Chapo Trap House (March 2016) is a far-left political comedy podcast hosted by Will Menaker, Matt Christman, Felix Biederman, Amber A’Lee Frost, and Virgil Texas that became the dirtbag left’s flagship show, earning $170,000+ monthly on Patreon (peak 2019) while influencing Bernie Sanders-era leftist politics through irreverent humor, media criticism, and anti-establishment rage.
Dirtbag Left Origins
Launched during 2016 primaries as Bernie Sanders’ campaign energized young socialists, Chapo offered left politics without liberal respectability—vulgar, sarcastic, and hostile to Democratic establishment. The “dirtbag left” label embraced working-class vulgarity over elite civility, arguing politeness enables oppression.
The show mixed political analysis, media criticism (reading terrible op-eds mockingly), movie reviews, and video game discussions. Episodes featured rants against neoliberalism, health insurance companies, landlords, Pete Buttigieg, and “resistance lib” performativity.
Patreon Success
Chapo pioneered podcast Patreon model, peaking at $170,000+/month (35,000 patrons) in 2019—proving leftist media could self-fund through direct support rather than corporate sponsorships. Premium episodes, exclusive content, and community access drove subscriptions. The hosts’ financial success while advocating socialism prompted right-wing “champagne socialist” criticisms and internal left debates about commodifying politics.
The Patreon model allowed complete editorial independence—no advertisers to appease, no network bosses to satisfy. Chapo could say “fuck” freely, trash Democratic Party donors, and maintain ideological purity impossible with corporate backing.
Cultural Influence
Chapo became voice of Sanders’ 2016/2020 base—young, extremely online, class-focused leftists skeptical of identity politics emphasis. The show criticized liberal feminism, called for Medicare for All, mocked Warren’s means-testing, and dismissed Biden as senile puppet. Episodes became required listening for understanding left Twitter dynamics.
The podcast influenced political vocabulary (“fail son,” “big structural bailey,” “owned”), amplified leftist writers/activists (Nathan J. Robinson, Bhaskar Sunkara), and created template for leftist media (The Majority Report, Bad Faith). The hosts’ book The Chapo Guide to Revolution (2018) became bestseller.
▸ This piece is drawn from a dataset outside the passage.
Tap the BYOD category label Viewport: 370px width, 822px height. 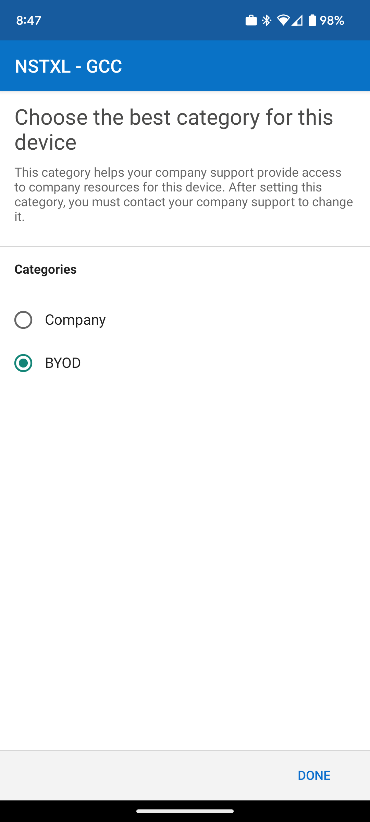tap(63, 363)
Controversies and Criticism
Critics from left and right attacked Chapo’s politics: too class-reductionist (ignoring race/gender), too white and male-dominated, promoting “Bernie Bro” toxicity, and nihilistic cynicism masquerading as politics. The show’s vulgarity and dunking culture allegedly made left spaces hostile to marginalized people.
Amber A’Lee Frost’s anti-identitarian essays sparked internal left battles about whether class or identity should prioritize. Felix’s irony-poisoned humor sometimes crossed into offensiveness. The show’s 2020 coverage grew bitter after Sanders’ defeat, with Matt Christman’s increasingly apocalyptic rants reflecting leftist demoralization.
Post-Sanders Era
After Sanders’ 2020 loss and Biden’s victory, Chapo faced relevance questions—could “dirtbag left” adapt beyond electoral politics? The show pivoted to culture commentary, movie reviews, and general left analysis. Virgil Texas’ 2021 disappearance (sexual misconduct allegations) went unaddressed, damaging the show’s credibility.
Legacy
Chapo Trap House demonstrated leftist media’s commercial viability, influenced Sanders-era politics, and created blueprint for adversarial left podcasting. The show’s crude humor and anti-establishment ethos resonated with young leftists alienated by liberal decorum, while critics blamed Chapo for toxifying left politics.